Paula non usa il test di Yasso come metodo per individuare il tempo che
ottiene in maratona, ma tuttavia esiste un legame tra la Radcliffe e la
prova ideata dal maratoneta americano. Recentemente ho letto che ci sono
ancora dei podisti che non riconoscono il test di Yasso come prova utile
ad identificare il tempo che si può valere in maratona. Confermo invece
che un test correttamente svolto è molto indicativo circa la
prestazione cronometrica che si può ottenere in maratona, a patto che
esistano dei precisi presupposti tecnici: corretta impostazione dei
parametri della seduta, adeguato allenamento alla maratona,
alimentazione, condizioni ambientali, scorrevolezza del percorso di
gara, ecc.
Ma ecco il legame di
Radcliffe e Yasso. Paula, a 10 giorni dalla maratona, ha corso una
seduta di 8x1000 metri in 2’48” – 2’50” con 400m di recupero
percorsi in 1’50/2’. Se il tempo di percorrenza delle prove sui 1000
metri viene rapportato alla distanza di 800m, si evidenzia che
l’ipotetico test di Yasso prevedeva per Paula un tempo compreso tra
2h14’/2h16’.
L’attendibilità del test di Yasso sta nell’abilità dell’atleta a gestire lo sforzo del test e le energie in gara. Torno una volta di più a sottolineare che è l’esito del test di Yasso a determinare il tempo che si può fare in maratona, e non il contrario: non si deve cadere nella trappola mentale di pensare che, se voglio ottenere una prestazione di 3h30’, devo percorrere le prove in quel tempo. Non si devono mettere i buoi davanti al carro.

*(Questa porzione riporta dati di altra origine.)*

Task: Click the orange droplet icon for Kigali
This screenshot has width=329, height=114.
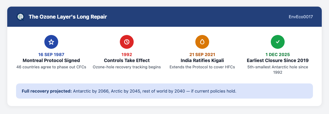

Di seguito riporto i tempi di passaggio delle tre maratone da lei corse.
Analisi delle maratone di Paula
Radcliffe: negative split
LUOGO |
TEMPO
FINALE |
PRIMA
PARTE |
SECONDA
PARTE |
DIFFERENZIALE |
Londra
2002 |
2h18’56” |
1h11’04” |
1h07’52” |
-
3’12” |
Chicago
2002 |
2h17’18” |
1h09’05” |
1h08’13” |
-
52” |
Londra
2003 |
2h15’25” |
1h08’02 |
1h07’23 |
-
39” |
Alla
fine di questo pezzo spero che molti di voi possano trovare, tra le
notizie riportate, indicazioni ed insegnamenti utili per cercare spunti
utili a migliorare il proprio rendimento. Personalmente trovo che
Radcliffe rappresenti un personaggio particolarmente stimolante e
motivante, perché è stata in grado di far tesoro delle sconfitte
subite, senza che queste risultassero demotivanti per la sua attività.
Posso garantire che Paula non è il prototipo di atleta robot ma è invece una persona normale, certamente con un livello di determinazione e motivazione molto marcato, aspetto che non può essere carente in un campione. Insomma, una ragazza che sa quello che vuole, e sembra che i suoi desideri non siano ancora tutti esauditi.